# 23 weeks and bulging membrane



## Agiboma

I am so scared currently in the hospital with bulging membranes I have a cerclage doc says it's coming loose omg I am beside myself in worry. They gave me steroids to quicken up the lung growth. Anyone else had steroids did it work for you. I have a scan in the morning I can't sleep to anxious. Any words of advice or encouragement would really appreciate it. Thanks


----------



## 25weeker

Sorry to hear your in this awful situation.

I had bulging membranes at 21 weeks and after 5 days of showing no signs of labour I had the stitch put in. The stitch held well but I developed an infection at 25+2 and went into labour.

When I was 23 weeks they gave me steroids and a neonatal consultant came to see me. she said they currently had 2 23 weekers in the unit. The steroids make a big difference as they speed up the lung maturity.

I will keep my fingers crossed you stay pregnant a while longer as everyday in the womb makes them a little bit stronger.

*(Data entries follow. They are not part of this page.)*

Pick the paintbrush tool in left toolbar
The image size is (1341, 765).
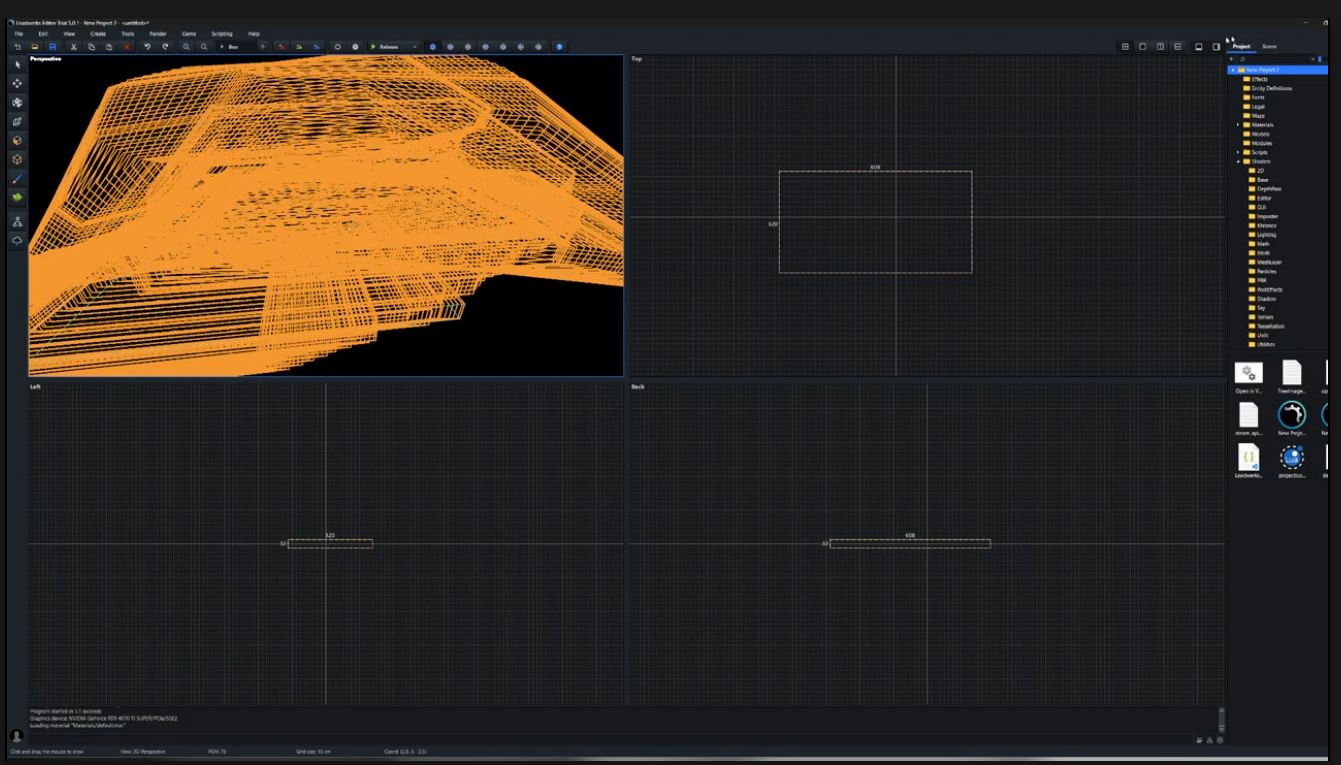pyautogui.click(x=17, y=178)
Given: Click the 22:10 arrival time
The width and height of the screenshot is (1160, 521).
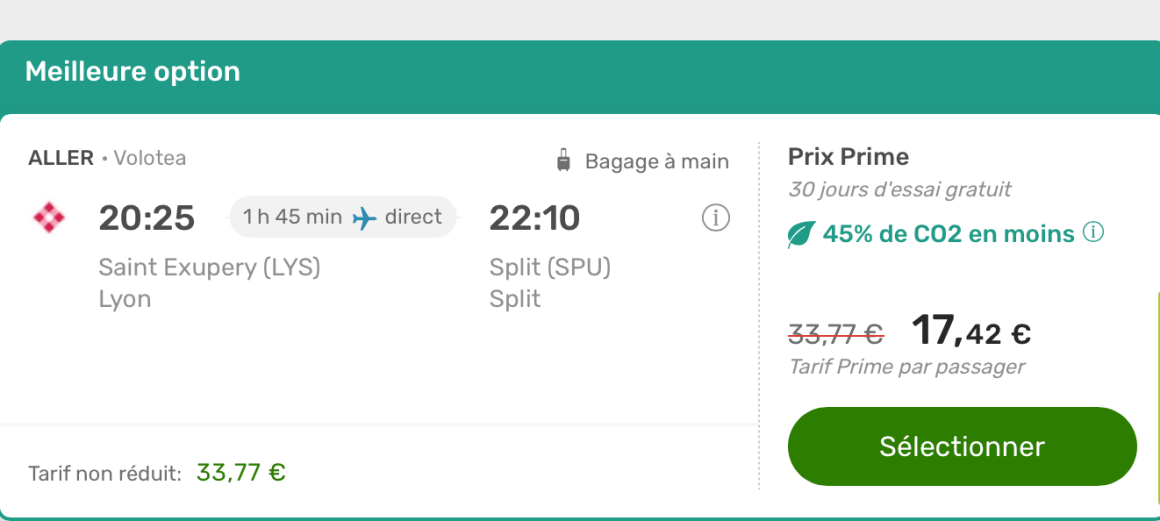Looking at the screenshot, I should click(x=534, y=218).
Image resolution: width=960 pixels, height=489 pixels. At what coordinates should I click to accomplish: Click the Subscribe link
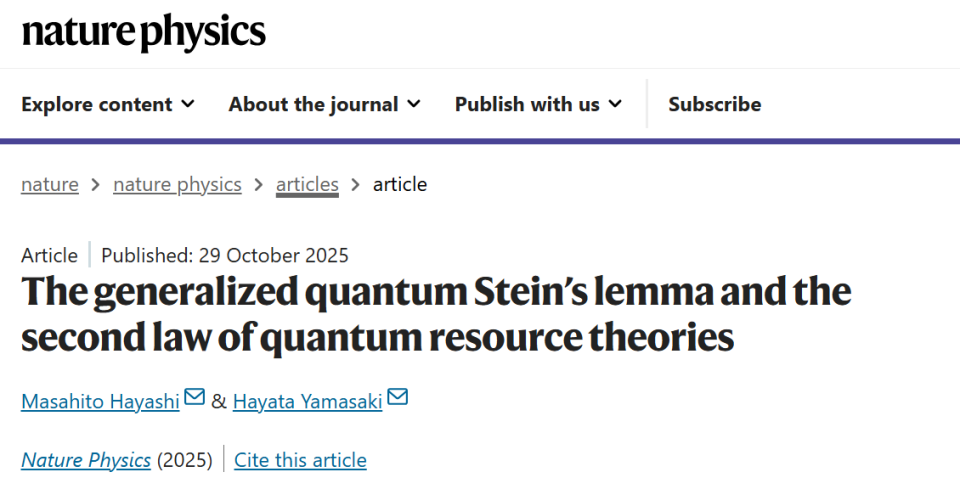714,104
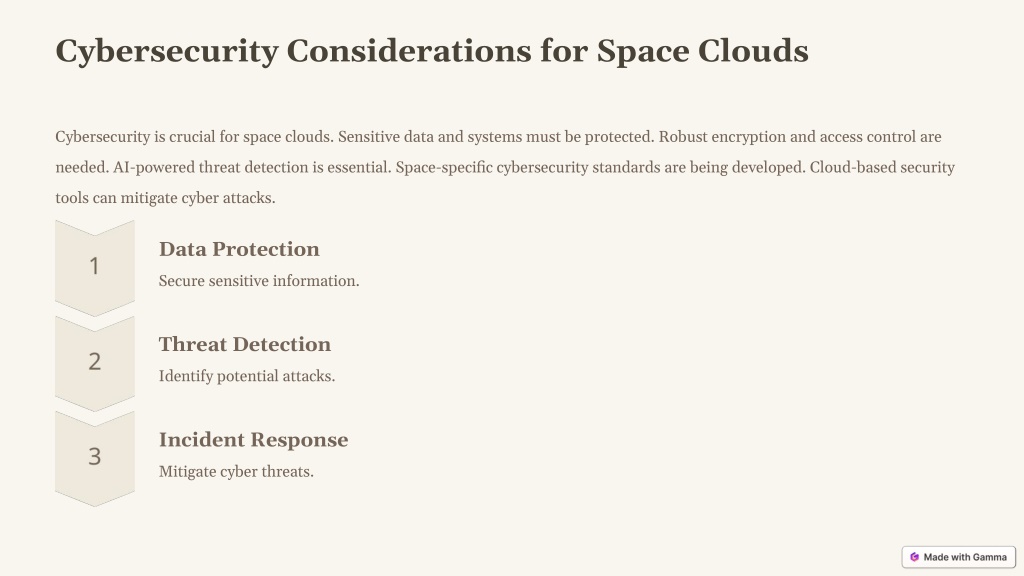Click the line 'tools can mitigate cyber attacks.'
The image size is (1024, 576).
click(x=165, y=198)
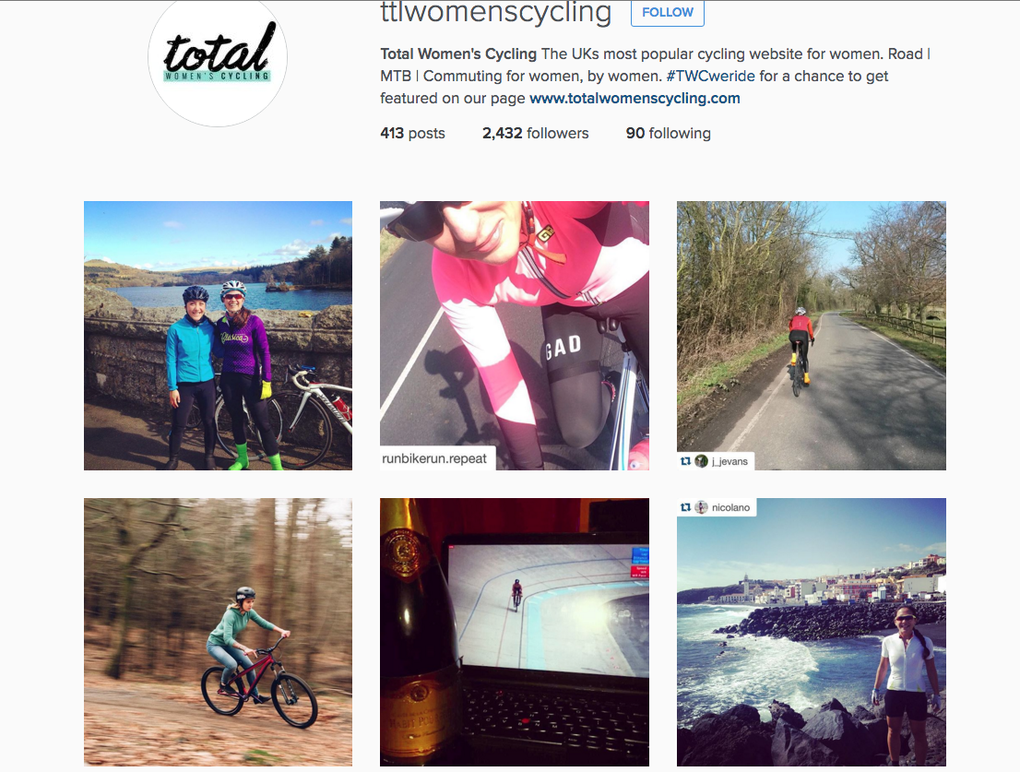Open photo of two cyclists by lake
The height and width of the screenshot is (772, 1020).
[218, 336]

Good luck with your scan today.


----------



## lizziedripping

I had bulging membranes and a dilated cervix at 23wks hun. It is a very scary situation to be in and my thoughts are with you. My cervix was stitched at 23wks, and we managed to get to 24wks - my daughter had a long nicu battle but is now a healthy 5yr old. I began to have contractions after the stitch was put in - probably due to infection.

Good luck hun - rest and drink plenty of water. I have known women like us go on for many more weeks x


----------



## divadexie

I had the steroids and they certainly worked for my girl she was born at 25 weeks and only needed ventilator for 2 hours at first.
Good luck with your scan tomorrow I hope your LO can hold on in there a bit longer! ((hugs))


----------



## vermeil

Hello! The steroid injection is just in case, it's a precaution, you can receive it and still carry your little one for quite a while. It helps the lungs mature a bit. Just hang on, try to stay positive and calm (yeah right everyone here knows how tough that is =p ). Neonatal units are the best, there are past 24, 25 weekers (they're older now) in the same room as my own miracle and they're doing fine. you and your little one are in good hands i'm sure *huuuuugs* Thinking of you *positive vibes*


----------



## Agiboma

Hi ladies thanks for all the warm thoughts appearently it was not membranes but a fluid buildup above the stitch the tested the fluid and Its not amniotic fluid or my waters so I'm am waiting for the replacement stitch to go in tommorow docstill feels my current stich can carry me a bit longer as Lonny as I stay on constant bedrest so that's what I am doing now I'll keep you all updated once again. You premie mommies are the best. :hugs:


----------



## katy1310

Hope you hang on a bit longer - your last post sounds more promising.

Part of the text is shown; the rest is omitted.